Gabriela Ponce Padilla
Universidad San Francisco de Quito USFQ
El lenguaje nos ha sido dado no solamente para decir algo sobre algo,
sino ante todo es tensión hacia el nombre,
liberación del ónoma de las interminables tramas discursivas del logos
G. Agamben, Autorretrato en el estudio
¿Cómo habitamos nuestra lengua? ¿Cómo se enuncia el deseo que nos habita? ¿Qué agitación puede producir una palabra –esa materia que nos fascina y nos ocupa–? Ahí, en el intervalo o en el silencio que aparece entre esas preguntas se abre paso una escritura. Pulsa, en esas interrogantes, la relación entre literatura y política, entre lenguaje y emancipación, entre palabra y disenso. Cuestiones que en cada Debate se presentan como una necesidad de conjeturar juntas. Nuestras reflexiones desde que nos aventuramos por este proyecto han tenido ese trasfondo, porque creo que ese trasfondo tiene también nuestra amistad y, claro, nuestra escritura.
La manera en la que nos afectan y nos interpelan las lecturas que compartimos me hace pensar que habitamos una complicidad estética que nos entusiasma y nos enlaza: advertimos en el hacer con la palabra, una experiencia de producción de subjetividad que reconocemos contingente, frágil, como el gesto de la mano que tiembla cuando escribe (Agamben). Queremos, al escribir (y al leer), procurarnos un movimiento en el pensar, alcanzar una proximidad con la experiencia y con las cosas y con el mundo y queremos también contemplarlo en su despliegue quieto, cuando es el mundo el que nos escribe y nuestra lengua, en su mudez, intenta comunicar lo perdido y, entonces, balbucea. En esa relación que es tan activa como pasiva, en esa ambivalencia, nos encontramos con una palabra cargada de afectividad y de duda, de una fascinación que reposa en el misterio de no saber nunca cómo se escribe. Sospecho que esa es la escritura que buscamos, esa la lengua que queremos habitar: fatal sería sin duda la palabra (Duras). Entonces, la creación, ese territorio que nos compete y que nos apasiona puede ser político, puede ser feminista: en ese obrar que poliniza el deseo político de dejar de ser lo que somos (en cada escritura), en esa necesidad de examinarnos mientras las palabras enrarecen lo que conocemos y se desplazan los sentidos y aparece el devenir siempre anónimo de la alteridad en nosotras: en lo más íntimo, en lo más propio, cuando decimos yo y se desmorona, en ese instante, cualquier propiedad.

## FILAS PROPORCIONADAS:
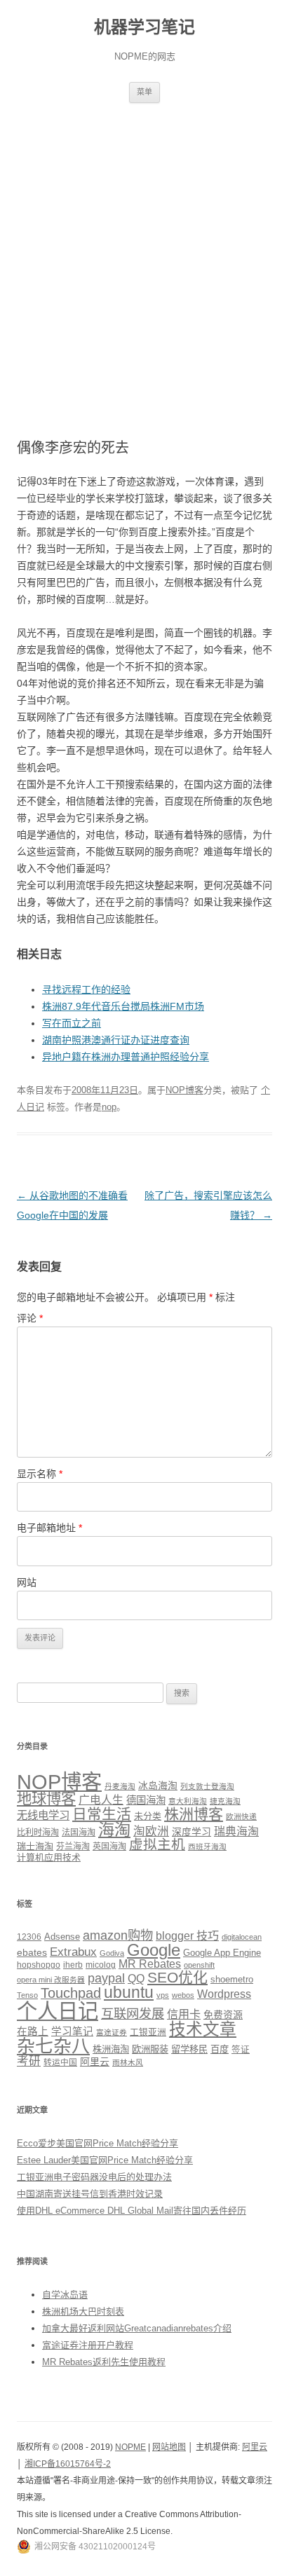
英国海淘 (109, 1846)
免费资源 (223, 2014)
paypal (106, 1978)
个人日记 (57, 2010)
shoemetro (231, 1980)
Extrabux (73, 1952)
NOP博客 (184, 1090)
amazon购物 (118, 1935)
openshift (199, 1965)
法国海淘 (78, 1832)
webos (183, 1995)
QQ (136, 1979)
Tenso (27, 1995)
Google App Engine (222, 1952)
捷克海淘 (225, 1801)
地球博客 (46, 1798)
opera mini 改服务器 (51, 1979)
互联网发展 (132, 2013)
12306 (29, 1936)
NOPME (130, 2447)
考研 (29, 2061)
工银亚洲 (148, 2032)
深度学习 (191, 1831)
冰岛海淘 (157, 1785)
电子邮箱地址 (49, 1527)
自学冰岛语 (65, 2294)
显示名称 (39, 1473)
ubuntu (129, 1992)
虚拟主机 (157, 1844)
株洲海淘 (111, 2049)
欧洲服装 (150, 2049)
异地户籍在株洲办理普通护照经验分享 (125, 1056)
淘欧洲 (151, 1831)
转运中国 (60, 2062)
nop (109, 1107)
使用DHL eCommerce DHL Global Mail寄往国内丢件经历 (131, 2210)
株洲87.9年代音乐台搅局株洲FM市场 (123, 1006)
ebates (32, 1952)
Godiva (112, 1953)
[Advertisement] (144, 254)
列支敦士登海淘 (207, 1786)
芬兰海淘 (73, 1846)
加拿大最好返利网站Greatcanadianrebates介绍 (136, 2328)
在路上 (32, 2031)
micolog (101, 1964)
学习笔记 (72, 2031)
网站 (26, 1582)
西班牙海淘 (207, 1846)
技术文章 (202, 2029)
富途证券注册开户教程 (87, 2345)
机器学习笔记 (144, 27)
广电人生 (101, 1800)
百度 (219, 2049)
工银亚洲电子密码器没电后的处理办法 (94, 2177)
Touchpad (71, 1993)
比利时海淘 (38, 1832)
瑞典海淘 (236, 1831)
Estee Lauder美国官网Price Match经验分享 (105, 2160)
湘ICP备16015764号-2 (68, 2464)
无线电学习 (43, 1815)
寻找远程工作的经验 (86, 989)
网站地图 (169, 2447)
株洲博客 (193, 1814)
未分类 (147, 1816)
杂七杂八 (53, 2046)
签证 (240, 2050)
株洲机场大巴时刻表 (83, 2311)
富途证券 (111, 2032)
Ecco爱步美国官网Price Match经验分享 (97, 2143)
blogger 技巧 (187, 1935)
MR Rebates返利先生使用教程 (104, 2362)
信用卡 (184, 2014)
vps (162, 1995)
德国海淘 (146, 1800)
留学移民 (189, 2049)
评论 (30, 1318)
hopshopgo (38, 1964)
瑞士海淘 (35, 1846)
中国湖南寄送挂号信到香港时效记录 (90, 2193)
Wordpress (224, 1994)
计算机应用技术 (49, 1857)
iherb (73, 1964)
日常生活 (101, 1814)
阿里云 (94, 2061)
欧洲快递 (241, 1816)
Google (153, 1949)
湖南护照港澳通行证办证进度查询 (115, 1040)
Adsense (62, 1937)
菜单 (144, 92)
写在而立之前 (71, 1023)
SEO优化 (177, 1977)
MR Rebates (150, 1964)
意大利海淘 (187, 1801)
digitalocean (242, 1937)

## REQUISITOS DEL EJERCICIO:
**a.** ¿Cómo se traduce al inglés esta oración del bloque de texto: "Ahí, en el intervalo o en el silencio que aparece entre esas preguntas se abre paso una escritura."?
**b.** ¿Puedes volver a escribir las filas, empezando por la que contiene "计算机应用技术 (49, 1857)" y siguiendo hasta el final de las filas, sustituyendo "Google" por "谷歌" y sin cambiar nada más?
El bloque de texto y las filas no tienen ninguna relación entre sí.

## LISTA DE RESPUESTAS:
**a.** There, in the interval or in the silence that appears between those questions, a writing makes its way.

**b.**
计算机应用技术 (49, 1857)
iherb (73, 1964)
日常生活 (101, 1814)
阿里云 (94, 2061)
欧洲快递 (241, 1816)
谷歌 (153, 1949)
湖南护照港澳通行证办证进度查询 (115, 1040)
Adsense (62, 1937)
菜单 (144, 92)
写在而立之前 (71, 1023)
SEO优化 (177, 1977)
MR Rebates (150, 1964)
意大利海淘 (187, 1801)
digitalocean (242, 1937)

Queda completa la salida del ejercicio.